* Your task:
Can you express the listing below as a JSON list of strings, one string per line and no blank lines, starting at the line that has "The image size is (170, 136)." and stopping after the line that has "This screenshot has height=183, width=691."? Leave the pictures out.

* Supplied data:
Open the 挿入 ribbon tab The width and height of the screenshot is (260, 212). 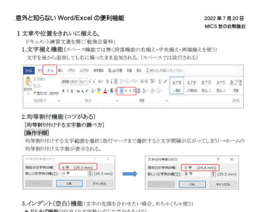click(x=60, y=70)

...

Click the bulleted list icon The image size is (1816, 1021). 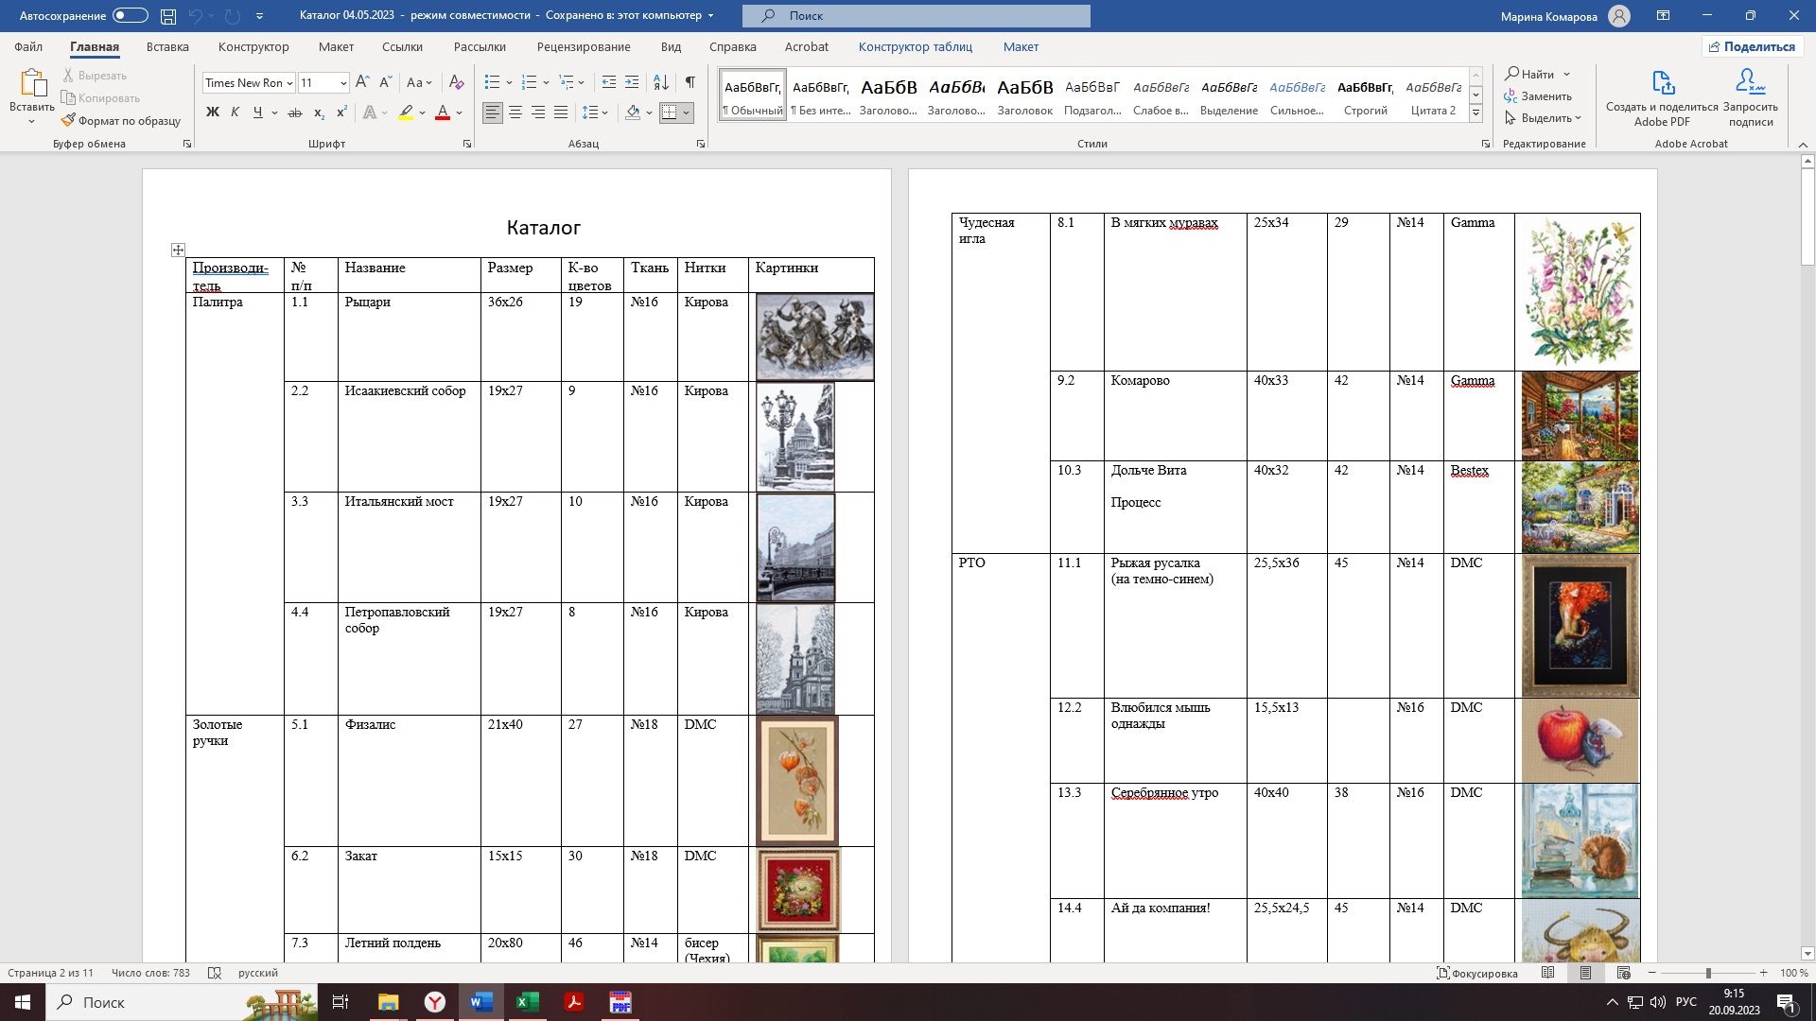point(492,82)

* * *

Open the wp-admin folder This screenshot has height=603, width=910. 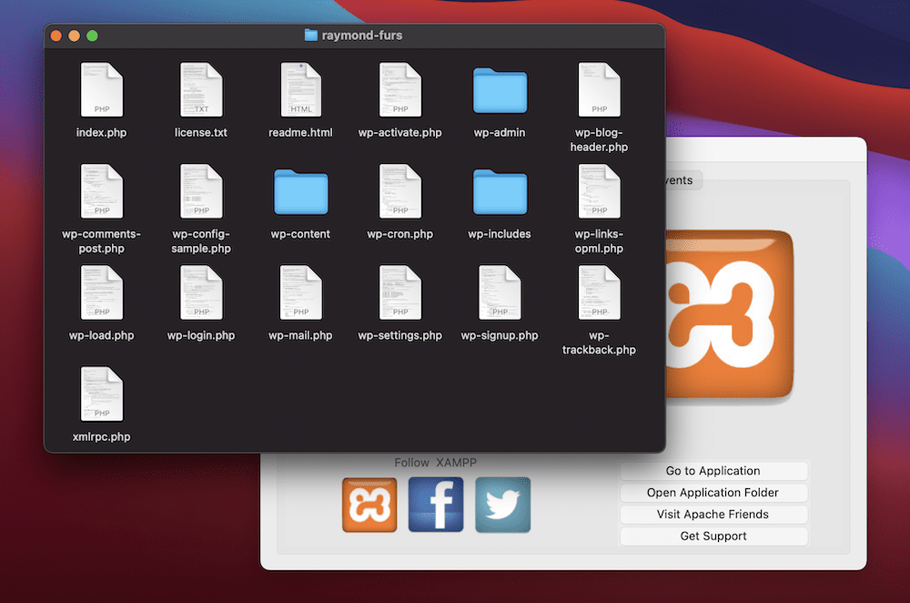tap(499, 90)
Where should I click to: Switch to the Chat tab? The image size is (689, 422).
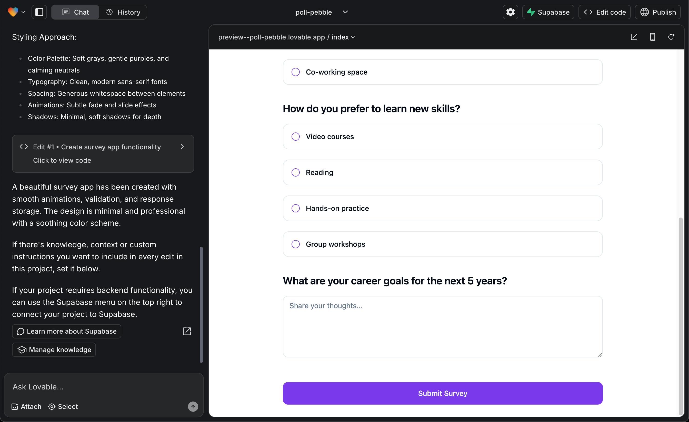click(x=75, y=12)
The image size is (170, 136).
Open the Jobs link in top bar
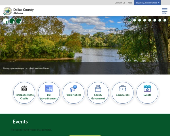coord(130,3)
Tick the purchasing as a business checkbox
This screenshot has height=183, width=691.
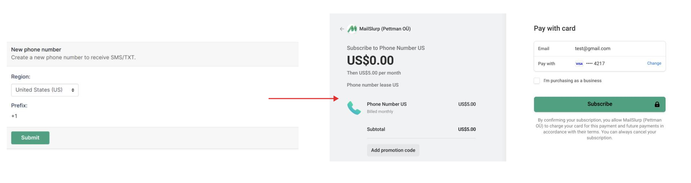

* Answer in full:
[
  "The image size is (170, 136).",
  "Open the Jobs link in top bar",
  "coord(130,3)",
  "Tick the purchasing as a business checkbox",
  "This screenshot has height=183, width=691."
]